Description
Saturday, May 30, 2015
Tunisian food features all the hallmarks of delicious North African cuisine: complex spices, combinations of fruit and meat, Mediterranean ingredients and a hint of French colonial influence.
Salade Mechouia with Merguez
Mechouia is a Tunisian salad of grilled tomato, garlic, onion, sweet and hot peppers, seasoned with caraway, capers and olives, and served with grilled merguez, thin, spicy lamb sausages.
Camel Sliders
Grilled camel mini-burgers on a brioche bun with caramelized onions and harissa mayo.
Chicken Tagine with Chickpeas, Apricots and Bulgur
Tagines, the flavourful stews that range from Morocco to Egypt, get there name from the characteristic conical dishes of the same name that they are most often cooked in. This dish features the classic North African combination of apricots and chicken, fragrant with fresh ginger, cumin, coriander, cinnamon and served with cracked bulgur wheat.

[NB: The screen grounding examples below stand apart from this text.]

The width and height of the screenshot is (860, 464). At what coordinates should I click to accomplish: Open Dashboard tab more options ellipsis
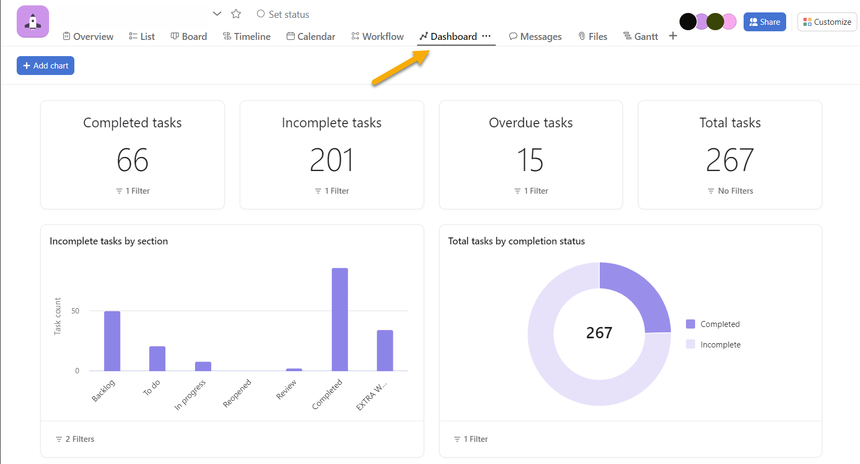coord(487,36)
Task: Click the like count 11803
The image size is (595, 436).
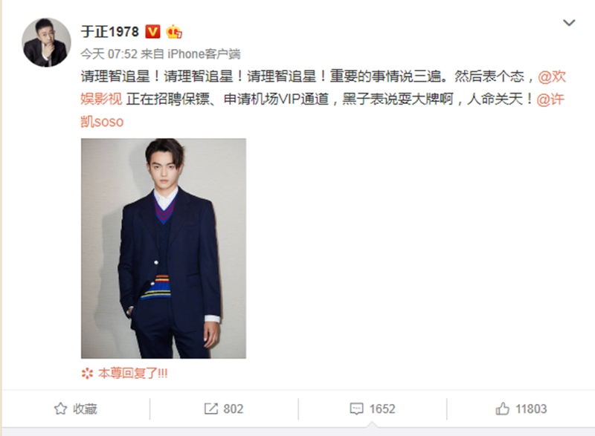Action: point(531,409)
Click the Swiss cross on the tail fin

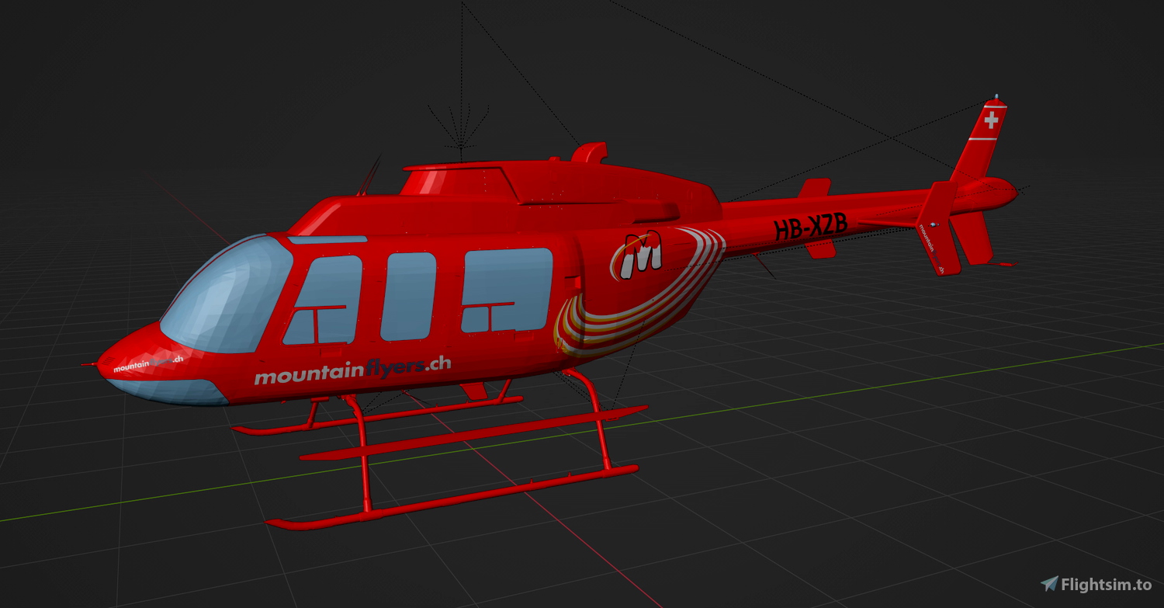(x=991, y=120)
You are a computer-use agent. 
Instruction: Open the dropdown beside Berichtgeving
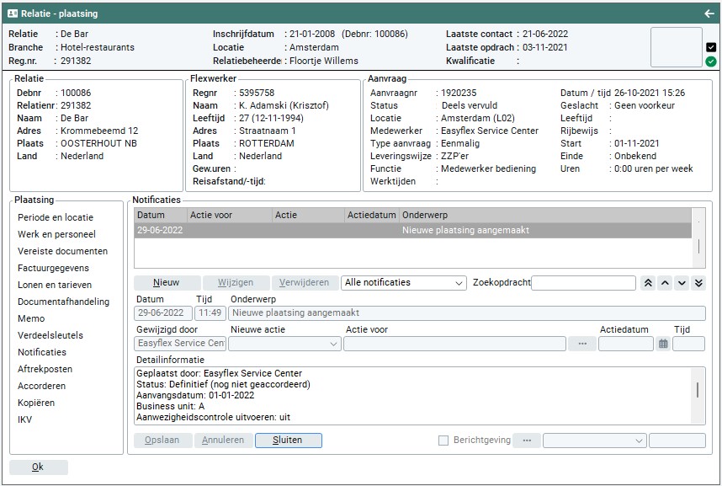pos(594,441)
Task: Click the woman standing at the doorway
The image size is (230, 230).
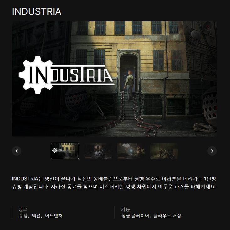Action: pos(129,85)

A selection of Tunisian Baklawa
with marinated strawberries in rosewater and sugar, served with mint tea.
$45 +HST
A veteran Toronto restaurateur, Dali Chehimi’s storied career has seen him working alongside luminary chefs like Greg Couillard at iconic restaurants such as Sassafraz, Sarkis and Avec, as well as running Casbah, an innovative pop-up food stall specializing in Tunisian fare.